# Bolt+ drive in a new Edge



## cpgny9 (Mar 1, 2006)

Hi - A couple of quick questions. When I purchased my bolt+ way back when, I immediately removed the original stock 3tb WD 2.5 internal HDD out and used an external 6tb WD RED HDD in an external enclosure. 

I finally made the jump and will be getting a new edge for cable tomorrow that comes with the 2tb 2.5 hdd installed.
My first thought was to get a larger (4tb) ssd drive and replace it with that, but after reading through many many posts - I'm still not entirely sure if ssd's will work and even if they do, it sounds like between the cost and very limited benefit, it may not even be worth it.

So that leads me to my questions - 

1) can I just replace the stock 2TB 2.5 HDD with the 3TB WD 2.5 drive I have from the bolt+ that was never used? Would this just be plug and play?

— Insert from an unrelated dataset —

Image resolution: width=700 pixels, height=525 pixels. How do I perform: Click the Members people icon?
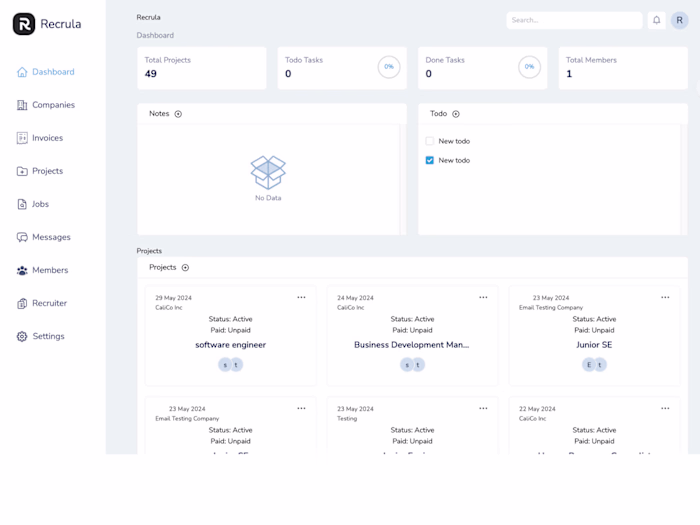tap(22, 270)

I initially assumed it would be, but again, after reading so many posts, I think Im actually questioning/confusing myself. 
2) Can I wipe the 6tb WD RED HDD and hook it up (using the external enclosure directly connected to the motherboard) like I did in the bolt? IF so, would I still need to use MFRS process? 

Ideally, I would like to keep it neat and not have to have the external case, and to be quite honest, I never came close to needing 6TB (but def need more than 2TB). Since I have the 3tb WD 2.5 drive already, thats something I can use for free, but I am not against purchasing a new internal 2.5 drive in the 4TB range if there is something bigger and better available (also wouldnt be opposed to a SSD if people are having positive experiences using them) 

Any suggestions - opinions - experiences - thoughts, would be greatly appreciated. (with the exception of "get a roamio pro" or "get another bolt" )

Thanks in advance!


----------



## ggieseke (May 30, 2008)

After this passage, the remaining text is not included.